The nation’s digital switchover offers lessons for other countries

The author is the acting Head of Radio for Norwegian public broadcaster, NRK. 

Oct. 8 marked 300 days since national radio stations in Norway switched off their last FM signals. What have we learned so far?

The market looks different, as we expected. Some towns have gone from as few as one or two FM stations — or maybe seven or eight in some cities — to approximately 30. Here at the public broadcaster NRK, we’re proud that all our 15 stations finally reach everyone in Norway!

Demanding
But the switchover is demanding, and far from over. Radio in Norway still has fewer listeners. A political debate about radio in Norway sprung to life last summer. The decline in daily reach after the switchover has energized lobbyists who are fighting digital broadcasting. Opponents of DAB+ in other countries are also cherry picking Norwegian listening figures to tell their own versions of our story.

But we know that listening is rising again in all age groups and regions. DAB+ is an investment for radio the next decades, not a quick fix for a declining analogue platform. Patience is key, even if it doesn’t make for good headlines.

The summer of 2018 was the first without FM radio for more than half the Norwegian population. When radio sank to its lowest figures in the summer, like every year, numbers were red.

But consider this: Since August 2017, when more than half of all Norwegians still had FM, there are 230,000 fewer daily listeners in a population of 5.5 million. Time spent listening in the population has only gone down from 78 to 75 minutes. Weekly reach has fallen less than daily reach: 95 percent of the listeners in August 2017 are still with us in August 2018.

Analysts at Kantar Media estimates that the number of radio sets in use in Norway has almost halved with the switchover! So far only three of five Norwegians have a DAB+ radio or adapter in their car. Adapters are still sold, but many listeners find them cumbersome, and some of the older models are frankly too poor to provide stable signals.

Core strengths
Total listening is the lowest in our capital Oslo and the surrounding urban areas. There was always more to choose on FM there, and there is still commercial radio on FM in the city despite a lack of permit from the authorities.
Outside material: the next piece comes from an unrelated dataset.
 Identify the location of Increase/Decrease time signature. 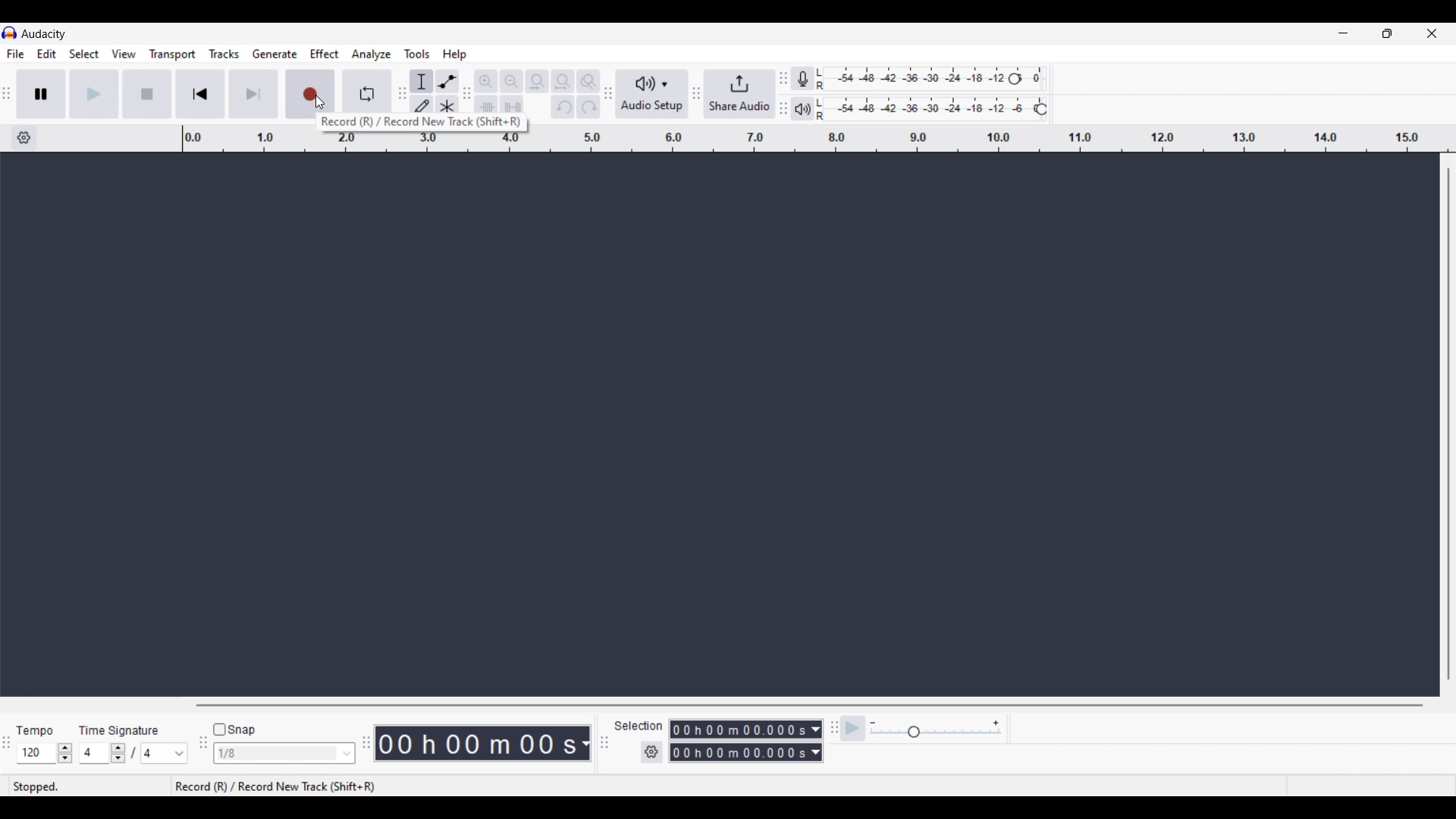
(118, 754).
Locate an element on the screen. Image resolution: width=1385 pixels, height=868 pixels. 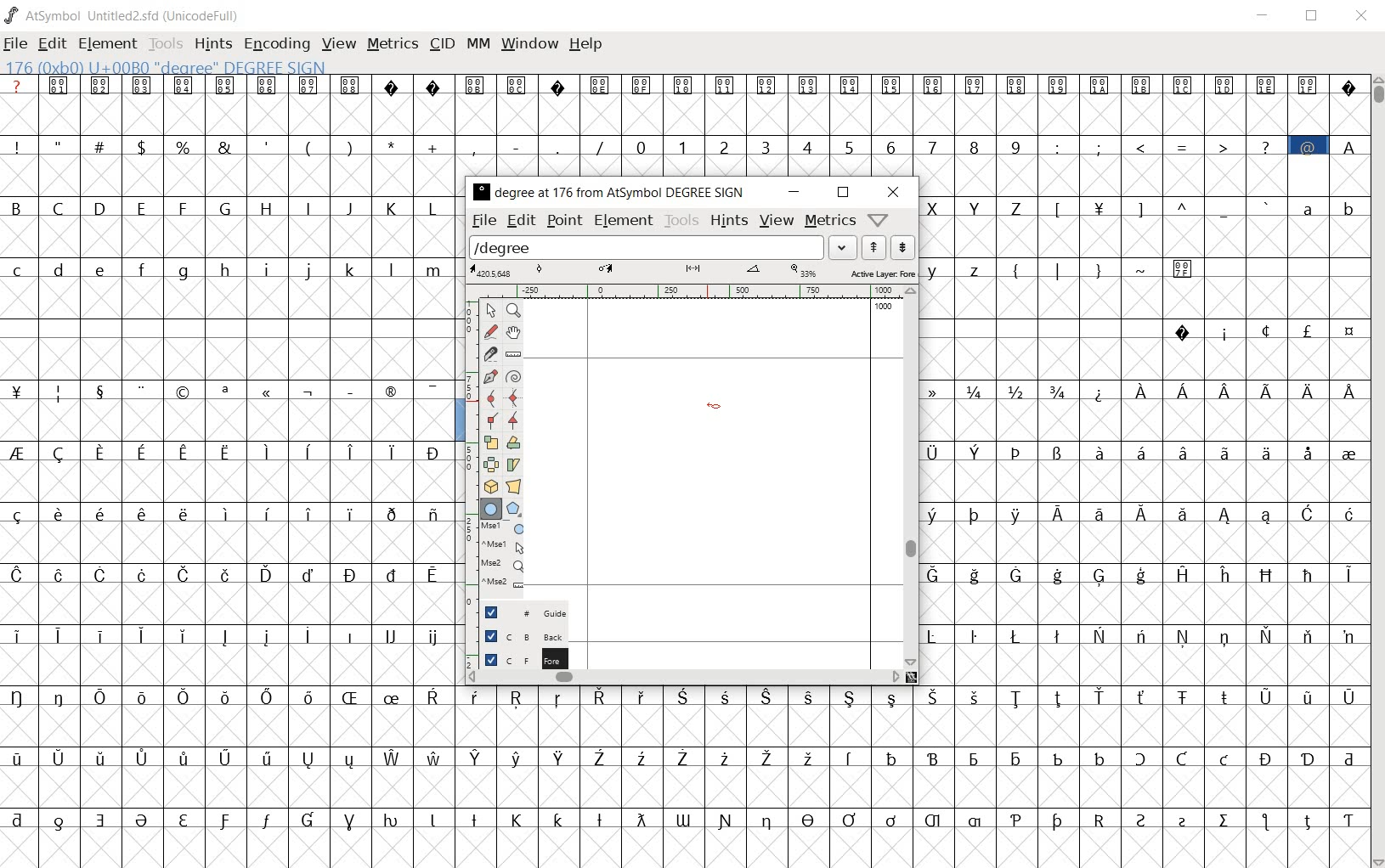
scrollbar is located at coordinates (1377, 470).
That’s why the switchover in Norway’s most populous areas is delayed.

But Norwegians still choose radio when they think it’s worth choosing. The traditional “Easter Labyrinth,” a show on our largest station NRK P1 every Easter since the 1980s, reached an all time high in daily reach this year, of all years! The Olympic Winter Games and the FIFA World Cup attracted so many listeners to our NRK Sport station that it rose from the usual share of one or two percent to more than 20 percent — Norway’s third largest station during the events. The digital listeners know where to tune in when they want to.

More than half of all listeners had already gone digital back in 2015, or we wouldn’t have switched off FM as early as last year. Radio has not lost our biggest fans but the more casual listeners. They haven’t necessarily abandoned radio, many settle for the FM signals of local stations that can remain analog for a few more years.

Some have replaced FM with internet radio. It has grown significantly since the FM switchoff, but we expect even more through smart speakers over the next few years. Web or app radio will go hand in hand with DAB+, but broadcasting is still bigger.

[Read: IBC Highlights Rise of AI and Spatial Audio]

Radio must be based on broadcasting to reach everyone. If the gatekeepers and third parties of the internet get to control people’s access to our content, we won’t only lose control of our distribution. Radio’s competitive edge is at stake: simple, free and independent of middlemen.

FM is not the future. Limited distribution of a limited content cannot compete when social media, YouTube, Spotify and other streaming services challenge radio. Radio must respond with its core strengths — being live and alive, useful and present in listener’s lives.

DAB+ can keep radio relevant in a digital future of endless choices.